Material to process start

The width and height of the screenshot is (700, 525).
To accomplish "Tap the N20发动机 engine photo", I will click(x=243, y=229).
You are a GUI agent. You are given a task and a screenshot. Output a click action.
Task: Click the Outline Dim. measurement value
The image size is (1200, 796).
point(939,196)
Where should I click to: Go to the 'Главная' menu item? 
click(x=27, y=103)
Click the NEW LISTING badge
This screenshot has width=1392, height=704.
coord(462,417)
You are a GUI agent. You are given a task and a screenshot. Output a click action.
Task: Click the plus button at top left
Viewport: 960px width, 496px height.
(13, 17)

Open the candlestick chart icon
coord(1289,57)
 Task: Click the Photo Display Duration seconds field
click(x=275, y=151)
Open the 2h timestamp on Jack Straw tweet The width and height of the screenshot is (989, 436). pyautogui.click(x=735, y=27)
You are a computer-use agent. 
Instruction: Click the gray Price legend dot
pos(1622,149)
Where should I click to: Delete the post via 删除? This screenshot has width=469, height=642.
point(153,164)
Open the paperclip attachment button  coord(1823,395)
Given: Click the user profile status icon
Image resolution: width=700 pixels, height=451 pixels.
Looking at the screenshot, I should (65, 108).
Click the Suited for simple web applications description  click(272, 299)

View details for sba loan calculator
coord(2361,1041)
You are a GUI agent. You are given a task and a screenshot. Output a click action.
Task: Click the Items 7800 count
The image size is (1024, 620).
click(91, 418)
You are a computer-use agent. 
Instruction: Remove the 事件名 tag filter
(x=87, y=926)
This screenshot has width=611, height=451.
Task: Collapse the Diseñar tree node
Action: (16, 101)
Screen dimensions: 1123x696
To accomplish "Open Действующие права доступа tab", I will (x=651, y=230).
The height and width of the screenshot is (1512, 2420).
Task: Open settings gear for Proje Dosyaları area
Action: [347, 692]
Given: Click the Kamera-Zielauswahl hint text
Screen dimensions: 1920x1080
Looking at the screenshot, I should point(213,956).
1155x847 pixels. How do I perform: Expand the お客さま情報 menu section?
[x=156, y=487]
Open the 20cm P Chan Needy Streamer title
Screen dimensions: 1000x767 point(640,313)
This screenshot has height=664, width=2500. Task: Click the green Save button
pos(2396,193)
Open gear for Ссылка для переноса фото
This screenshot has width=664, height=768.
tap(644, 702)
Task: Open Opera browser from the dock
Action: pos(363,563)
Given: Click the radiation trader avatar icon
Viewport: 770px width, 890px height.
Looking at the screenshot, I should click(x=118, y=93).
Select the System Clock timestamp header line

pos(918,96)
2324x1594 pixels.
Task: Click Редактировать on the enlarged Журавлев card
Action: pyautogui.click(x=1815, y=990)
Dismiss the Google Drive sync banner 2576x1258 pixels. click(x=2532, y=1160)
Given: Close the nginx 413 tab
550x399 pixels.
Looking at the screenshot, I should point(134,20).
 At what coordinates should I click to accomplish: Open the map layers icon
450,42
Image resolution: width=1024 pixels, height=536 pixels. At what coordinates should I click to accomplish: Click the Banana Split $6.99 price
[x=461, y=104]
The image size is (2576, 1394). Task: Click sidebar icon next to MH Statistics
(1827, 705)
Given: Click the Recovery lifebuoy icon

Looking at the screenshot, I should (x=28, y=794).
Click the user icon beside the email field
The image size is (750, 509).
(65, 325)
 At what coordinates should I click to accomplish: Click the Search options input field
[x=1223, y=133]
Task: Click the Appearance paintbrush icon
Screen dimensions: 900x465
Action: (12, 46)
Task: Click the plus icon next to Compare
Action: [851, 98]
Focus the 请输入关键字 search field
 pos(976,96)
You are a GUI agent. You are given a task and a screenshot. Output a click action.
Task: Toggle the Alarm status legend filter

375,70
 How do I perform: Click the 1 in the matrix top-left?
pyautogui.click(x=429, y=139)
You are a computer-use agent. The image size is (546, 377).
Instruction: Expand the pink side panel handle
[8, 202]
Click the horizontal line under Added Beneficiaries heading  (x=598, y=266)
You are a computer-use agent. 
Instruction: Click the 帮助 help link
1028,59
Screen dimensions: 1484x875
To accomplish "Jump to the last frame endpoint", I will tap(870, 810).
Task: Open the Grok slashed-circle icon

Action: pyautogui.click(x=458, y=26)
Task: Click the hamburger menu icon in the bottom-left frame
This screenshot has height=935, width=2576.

Material to process end

◆ **What is required**:
Copy out every line of the records that contains the word "frame", matching case exactly.

◆ **Task response**:
To accomplish "Jump to the last frame endpoint", I will tap(870, 810).
Task: Click the hamburger menu icon in the bottom-left frame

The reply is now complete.